When I came back from the run, I said to Lara, “I ran with a dog!” And she said, “But you hate dogs. Or you used to, at least.” And then I said triumphantly, “I know!”

And then I told her the whole story of what had happened, with the fetch and the dog and the warm feelings and all, and I even said provocatively that Jesus might have been coming down when the light got all weird. To which she said, without looking up from her work, “I’m sure it was Him, Claire,” which was kind of a sarcastic comment because it’s unclear what Lara thinks about Jesus.

When my nice and attentive agent sells my travel book, All Roads Lead to Einbahn, to a publisher (because, really, who wouldn’t want to buy such a marvelous thing?), there is a whole chapter about aMiNals in that you can read about. It has symbolic stories like this in it, but not this one in particular, because this just happened today, as I told you.

4 comments:

Sunshine said...

Very happy that you have come around to the dog-loving side of the world. I, too, used to be a dog not-lover, but, have you seen my kids on my Myspace page? How can you not love puppies with those two? You just haven't found the right dog - well, according to this post, you may just have, in a weird sort of way.

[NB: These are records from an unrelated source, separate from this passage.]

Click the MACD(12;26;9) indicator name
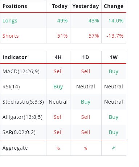This screenshot has width=139, height=167. 21,71
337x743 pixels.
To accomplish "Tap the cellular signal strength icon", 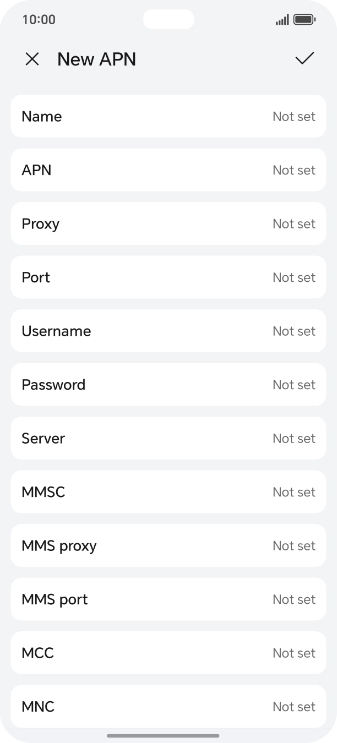I will [x=282, y=20].
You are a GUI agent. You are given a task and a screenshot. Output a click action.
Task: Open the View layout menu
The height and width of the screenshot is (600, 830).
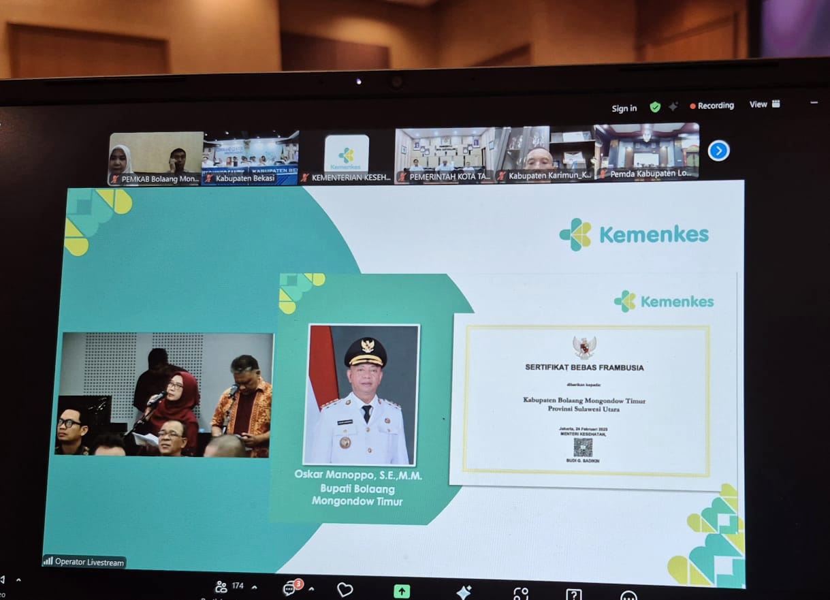[x=765, y=104]
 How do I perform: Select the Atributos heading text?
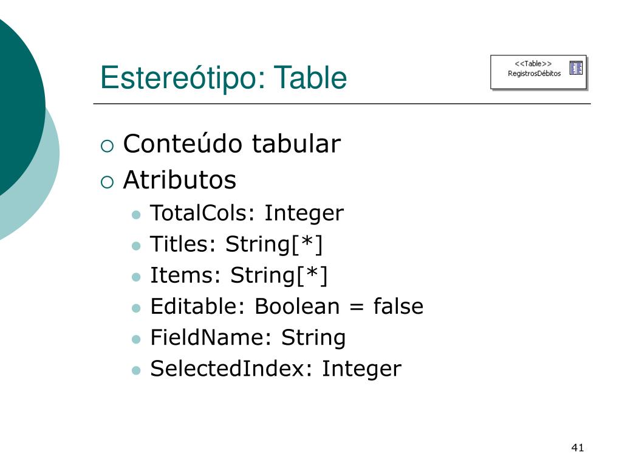tap(180, 179)
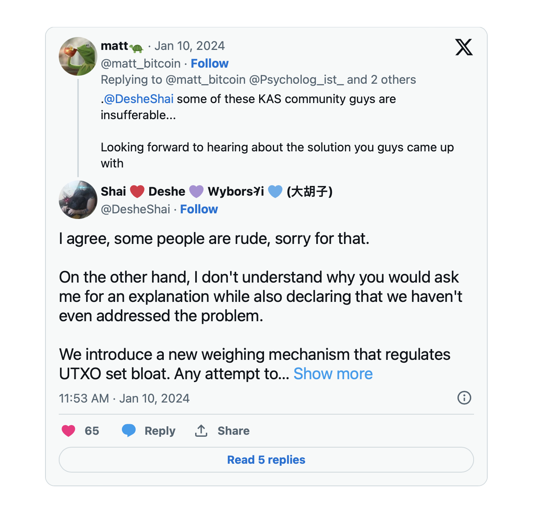Viewport: 540px width, 508px height.
Task: Follow @matt_bitcoin account
Action: click(x=209, y=64)
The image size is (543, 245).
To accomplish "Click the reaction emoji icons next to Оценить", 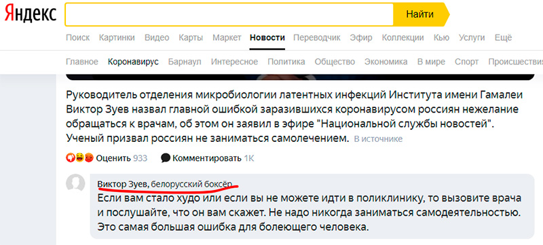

Anyway, good job and great post!

Sunshine

Sunshine said...

Woot! My template is so cool that Claire and Lara want it! Go what's-her-name from Pannasmontata (I'm assuming it's a girl, here.). Y'all can absolutely use it. Like I said before, though, I think you are going to have to change some of your picture sizes to fit the three column format (that's why the columns get all messed up.).

Yup, the map was already part of the template. You can see the detail of the template if you click on it at the website. That's one of the reason's I picked it (y'know, if I'm not gonna' travel, at least my blog can...).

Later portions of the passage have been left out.